Stored data:
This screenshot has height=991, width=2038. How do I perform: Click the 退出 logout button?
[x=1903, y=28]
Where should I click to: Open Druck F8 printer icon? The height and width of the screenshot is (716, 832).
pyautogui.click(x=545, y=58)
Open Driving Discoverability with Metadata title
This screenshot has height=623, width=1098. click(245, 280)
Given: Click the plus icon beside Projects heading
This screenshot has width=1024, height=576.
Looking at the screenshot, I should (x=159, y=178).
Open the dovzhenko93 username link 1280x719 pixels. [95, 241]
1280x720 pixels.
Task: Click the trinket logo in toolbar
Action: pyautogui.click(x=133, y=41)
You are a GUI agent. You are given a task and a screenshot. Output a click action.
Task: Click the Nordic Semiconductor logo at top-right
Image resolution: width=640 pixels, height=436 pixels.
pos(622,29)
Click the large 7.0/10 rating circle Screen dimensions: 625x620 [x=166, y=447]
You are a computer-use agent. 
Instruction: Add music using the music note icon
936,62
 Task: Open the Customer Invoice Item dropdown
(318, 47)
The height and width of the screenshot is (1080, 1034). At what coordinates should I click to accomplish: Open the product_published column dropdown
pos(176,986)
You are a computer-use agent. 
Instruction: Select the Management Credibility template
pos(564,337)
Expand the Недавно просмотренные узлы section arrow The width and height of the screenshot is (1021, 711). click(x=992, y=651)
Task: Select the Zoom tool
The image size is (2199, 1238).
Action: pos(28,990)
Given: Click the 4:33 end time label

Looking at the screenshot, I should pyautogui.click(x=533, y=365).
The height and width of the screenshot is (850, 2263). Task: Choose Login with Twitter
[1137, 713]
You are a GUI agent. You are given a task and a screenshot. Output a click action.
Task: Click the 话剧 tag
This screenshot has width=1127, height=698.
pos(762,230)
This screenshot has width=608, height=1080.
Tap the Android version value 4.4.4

Exercise: Reproduce all the records shown above, unchanged.

Response area:
This screenshot has height=991, width=2038. How do I perform: Click the 退出 logout button?
[x=1903, y=28]
Where should I click to: Open Druck F8 printer icon? The height and width of the screenshot is (716, 832).
pyautogui.click(x=545, y=58)
Open Driving Discoverability with Metadata title
This screenshot has height=623, width=1098. click(245, 280)
Given: Click the plus icon beside Projects heading
This screenshot has width=1024, height=576.
Looking at the screenshot, I should (x=159, y=178).
Open the dovzhenko93 username link 1280x719 pixels. [95, 241]
1280x720 pixels.
Task: Click the trinket logo in toolbar
Action: pyautogui.click(x=133, y=41)
You are a GUI agent. You are given a task and a screenshot. Output a click action.
Task: Click the Nordic Semiconductor logo at top-right
Image resolution: width=640 pixels, height=436 pixels.
pos(622,29)
Click the large 7.0/10 rating circle Screen dimensions: 625x620 [x=166, y=447]
You are a computer-use agent. 
Instruction: Add music using the music note icon
936,62
 Task: Open the Customer Invoice Item dropdown
(318, 47)
The height and width of the screenshot is (1080, 1034). At what coordinates should I click to accomplish: Open the product_published column dropdown
pos(176,986)
You are a computer-use agent. 
Instruction: Select the Management Credibility template
pos(564,337)
Expand the Недавно просмотренные узлы section arrow The width and height of the screenshot is (1021, 711). click(x=992, y=651)
Task: Select the Zoom tool
The image size is (2199, 1238).
Action: pos(28,990)
Given: Click the 4:33 end time label

Looking at the screenshot, I should pyautogui.click(x=533, y=365).
The height and width of the screenshot is (850, 2263). Task: Choose Login with Twitter
[1137, 713]
You are a GUI agent. You are given a task and a screenshot. Output a click action.
Task: Click the 话剧 tag
This screenshot has width=1127, height=698.
pos(762,230)
This screenshot has width=608, height=1080.
Tap the Android version value 4.4.4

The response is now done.